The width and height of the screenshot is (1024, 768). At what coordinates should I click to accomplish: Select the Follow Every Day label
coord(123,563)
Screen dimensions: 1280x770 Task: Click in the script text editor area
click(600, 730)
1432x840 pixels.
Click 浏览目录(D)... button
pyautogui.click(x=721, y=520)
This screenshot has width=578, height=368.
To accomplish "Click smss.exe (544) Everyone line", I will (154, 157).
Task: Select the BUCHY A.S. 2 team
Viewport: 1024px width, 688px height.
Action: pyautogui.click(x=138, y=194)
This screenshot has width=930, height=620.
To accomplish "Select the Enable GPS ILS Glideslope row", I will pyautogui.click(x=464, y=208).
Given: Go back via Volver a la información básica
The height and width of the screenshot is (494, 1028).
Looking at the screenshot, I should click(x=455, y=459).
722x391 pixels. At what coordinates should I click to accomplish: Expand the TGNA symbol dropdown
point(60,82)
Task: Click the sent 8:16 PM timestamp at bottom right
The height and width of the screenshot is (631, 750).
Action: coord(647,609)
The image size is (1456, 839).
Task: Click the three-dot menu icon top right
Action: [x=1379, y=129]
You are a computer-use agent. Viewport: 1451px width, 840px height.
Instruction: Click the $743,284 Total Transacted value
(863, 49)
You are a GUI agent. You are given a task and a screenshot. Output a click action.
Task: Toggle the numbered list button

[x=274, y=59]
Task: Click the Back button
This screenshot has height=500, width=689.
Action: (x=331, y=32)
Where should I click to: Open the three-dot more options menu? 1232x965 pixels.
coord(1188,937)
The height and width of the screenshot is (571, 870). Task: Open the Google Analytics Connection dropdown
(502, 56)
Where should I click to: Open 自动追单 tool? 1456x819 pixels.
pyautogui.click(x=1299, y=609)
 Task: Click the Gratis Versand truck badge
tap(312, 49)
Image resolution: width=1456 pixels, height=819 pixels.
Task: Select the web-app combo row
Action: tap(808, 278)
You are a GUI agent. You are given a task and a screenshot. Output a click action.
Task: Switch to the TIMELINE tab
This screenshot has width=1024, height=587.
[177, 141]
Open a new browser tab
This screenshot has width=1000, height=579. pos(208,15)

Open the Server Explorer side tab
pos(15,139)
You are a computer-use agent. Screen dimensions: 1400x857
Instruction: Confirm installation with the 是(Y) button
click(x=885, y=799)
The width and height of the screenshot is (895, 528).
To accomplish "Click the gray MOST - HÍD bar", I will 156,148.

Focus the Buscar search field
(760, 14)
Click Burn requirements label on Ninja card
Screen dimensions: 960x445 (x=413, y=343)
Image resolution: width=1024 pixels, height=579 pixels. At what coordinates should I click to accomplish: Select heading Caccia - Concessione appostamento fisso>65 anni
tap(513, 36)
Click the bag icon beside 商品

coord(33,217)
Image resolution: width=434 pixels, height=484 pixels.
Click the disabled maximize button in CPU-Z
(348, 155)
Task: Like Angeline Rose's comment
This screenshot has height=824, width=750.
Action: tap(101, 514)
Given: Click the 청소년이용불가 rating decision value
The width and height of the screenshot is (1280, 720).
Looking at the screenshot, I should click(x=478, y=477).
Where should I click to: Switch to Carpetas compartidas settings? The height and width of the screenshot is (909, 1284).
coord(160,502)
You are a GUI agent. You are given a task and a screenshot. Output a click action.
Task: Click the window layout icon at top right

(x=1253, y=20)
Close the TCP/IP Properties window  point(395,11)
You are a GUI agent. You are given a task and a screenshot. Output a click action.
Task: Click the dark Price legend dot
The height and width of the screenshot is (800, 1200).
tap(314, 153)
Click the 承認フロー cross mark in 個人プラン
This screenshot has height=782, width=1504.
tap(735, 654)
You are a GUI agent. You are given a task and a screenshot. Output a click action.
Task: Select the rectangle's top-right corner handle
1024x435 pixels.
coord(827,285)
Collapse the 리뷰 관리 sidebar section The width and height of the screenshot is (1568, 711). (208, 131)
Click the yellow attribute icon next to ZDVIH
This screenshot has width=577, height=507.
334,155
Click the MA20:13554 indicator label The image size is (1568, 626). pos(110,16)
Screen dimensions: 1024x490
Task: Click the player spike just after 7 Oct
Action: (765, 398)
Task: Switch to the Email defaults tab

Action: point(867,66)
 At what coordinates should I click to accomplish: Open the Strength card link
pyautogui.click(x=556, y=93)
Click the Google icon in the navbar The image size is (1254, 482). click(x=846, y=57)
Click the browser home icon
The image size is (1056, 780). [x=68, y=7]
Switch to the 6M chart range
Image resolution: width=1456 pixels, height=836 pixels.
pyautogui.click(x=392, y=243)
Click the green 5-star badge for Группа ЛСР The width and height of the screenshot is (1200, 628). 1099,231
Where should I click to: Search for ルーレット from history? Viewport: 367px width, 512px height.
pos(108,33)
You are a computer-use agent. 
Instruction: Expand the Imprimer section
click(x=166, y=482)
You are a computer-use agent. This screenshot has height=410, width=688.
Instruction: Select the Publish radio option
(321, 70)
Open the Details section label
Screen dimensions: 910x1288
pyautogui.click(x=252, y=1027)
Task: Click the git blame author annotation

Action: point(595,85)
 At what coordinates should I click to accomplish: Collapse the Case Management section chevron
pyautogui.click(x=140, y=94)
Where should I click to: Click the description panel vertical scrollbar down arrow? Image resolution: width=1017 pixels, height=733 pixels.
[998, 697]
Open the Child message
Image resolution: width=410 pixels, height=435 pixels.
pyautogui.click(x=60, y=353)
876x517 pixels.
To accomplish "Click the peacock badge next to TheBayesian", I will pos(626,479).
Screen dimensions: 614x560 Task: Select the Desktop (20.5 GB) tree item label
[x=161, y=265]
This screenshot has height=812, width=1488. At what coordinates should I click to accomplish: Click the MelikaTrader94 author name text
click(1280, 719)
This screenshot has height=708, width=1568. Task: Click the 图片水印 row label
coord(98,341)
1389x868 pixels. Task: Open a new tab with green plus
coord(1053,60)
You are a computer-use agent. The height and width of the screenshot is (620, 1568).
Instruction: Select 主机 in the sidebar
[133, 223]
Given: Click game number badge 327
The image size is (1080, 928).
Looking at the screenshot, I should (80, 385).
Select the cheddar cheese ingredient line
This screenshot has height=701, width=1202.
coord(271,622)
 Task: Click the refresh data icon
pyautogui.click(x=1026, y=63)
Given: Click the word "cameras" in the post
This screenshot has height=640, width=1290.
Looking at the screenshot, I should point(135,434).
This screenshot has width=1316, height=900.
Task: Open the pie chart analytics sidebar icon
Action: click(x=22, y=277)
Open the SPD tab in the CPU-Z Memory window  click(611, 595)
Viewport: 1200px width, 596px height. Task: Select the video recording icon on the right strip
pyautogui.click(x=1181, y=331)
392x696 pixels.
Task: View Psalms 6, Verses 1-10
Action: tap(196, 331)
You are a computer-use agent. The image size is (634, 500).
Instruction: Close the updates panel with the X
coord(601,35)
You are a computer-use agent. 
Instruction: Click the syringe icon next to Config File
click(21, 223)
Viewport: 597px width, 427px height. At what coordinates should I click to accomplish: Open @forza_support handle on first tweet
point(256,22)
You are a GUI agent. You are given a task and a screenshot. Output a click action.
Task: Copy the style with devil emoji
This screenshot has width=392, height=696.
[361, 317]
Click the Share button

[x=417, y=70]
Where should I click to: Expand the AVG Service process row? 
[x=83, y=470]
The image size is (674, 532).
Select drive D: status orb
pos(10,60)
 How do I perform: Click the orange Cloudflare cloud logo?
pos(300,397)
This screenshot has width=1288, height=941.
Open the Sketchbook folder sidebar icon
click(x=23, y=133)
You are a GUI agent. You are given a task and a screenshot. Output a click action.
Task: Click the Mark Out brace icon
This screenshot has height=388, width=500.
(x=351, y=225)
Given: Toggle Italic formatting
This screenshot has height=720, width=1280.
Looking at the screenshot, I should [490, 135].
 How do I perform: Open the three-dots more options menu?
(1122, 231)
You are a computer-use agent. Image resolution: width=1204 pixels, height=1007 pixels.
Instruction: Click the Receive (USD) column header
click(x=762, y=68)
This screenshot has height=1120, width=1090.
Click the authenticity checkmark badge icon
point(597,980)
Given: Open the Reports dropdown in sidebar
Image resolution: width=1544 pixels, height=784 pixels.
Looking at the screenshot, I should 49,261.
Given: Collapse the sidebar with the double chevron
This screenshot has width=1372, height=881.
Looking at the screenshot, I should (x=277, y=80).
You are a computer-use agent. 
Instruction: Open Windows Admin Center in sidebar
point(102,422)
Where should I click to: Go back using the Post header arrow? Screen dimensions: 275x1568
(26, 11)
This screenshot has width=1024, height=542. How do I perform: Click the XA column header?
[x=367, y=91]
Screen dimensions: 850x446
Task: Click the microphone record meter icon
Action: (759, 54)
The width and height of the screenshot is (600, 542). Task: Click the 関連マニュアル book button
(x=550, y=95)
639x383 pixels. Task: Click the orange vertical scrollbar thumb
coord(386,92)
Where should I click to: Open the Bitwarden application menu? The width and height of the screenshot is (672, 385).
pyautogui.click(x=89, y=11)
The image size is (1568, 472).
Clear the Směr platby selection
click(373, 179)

*What is expected:* Include the first line, the line containing "Task: Click the Back button", and every line between them, copied exactly from the material above; output no other line.

*Answer below:*
The width and height of the screenshot is (1024, 768). At what coordinates should I click to accomplish: Select the Follow Every Day label
coord(123,563)
Screen dimensions: 1280x770 Task: Click in the script text editor area
click(600, 730)
1432x840 pixels.
Click 浏览目录(D)... button
pyautogui.click(x=721, y=520)
This screenshot has width=578, height=368.
To accomplish "Click smss.exe (544) Everyone line", I will (154, 157).
Task: Select the BUCHY A.S. 2 team
Viewport: 1024px width, 688px height.
Action: pyautogui.click(x=138, y=194)
This screenshot has width=930, height=620.
To accomplish "Select the Enable GPS ILS Glideslope row", I will pyautogui.click(x=464, y=208).
Given: Go back via Volver a la información básica
The height and width of the screenshot is (494, 1028).
Looking at the screenshot, I should click(x=455, y=459).
722x391 pixels. At what coordinates should I click to accomplish: Expand the TGNA symbol dropdown
point(60,82)
Task: Click the sent 8:16 PM timestamp at bottom right
The height and width of the screenshot is (631, 750).
Action: coord(647,609)
The image size is (1456, 839).
Task: Click the three-dot menu icon top right
Action: [x=1379, y=129]
You are a computer-use agent. Viewport: 1451px width, 840px height.
Instruction: Click the $743,284 Total Transacted value
(863, 49)
You are a GUI agent. You are given a task and a screenshot. Output a click action.
Task: Toggle the numbered list button

[x=274, y=59]
Task: Click the Back button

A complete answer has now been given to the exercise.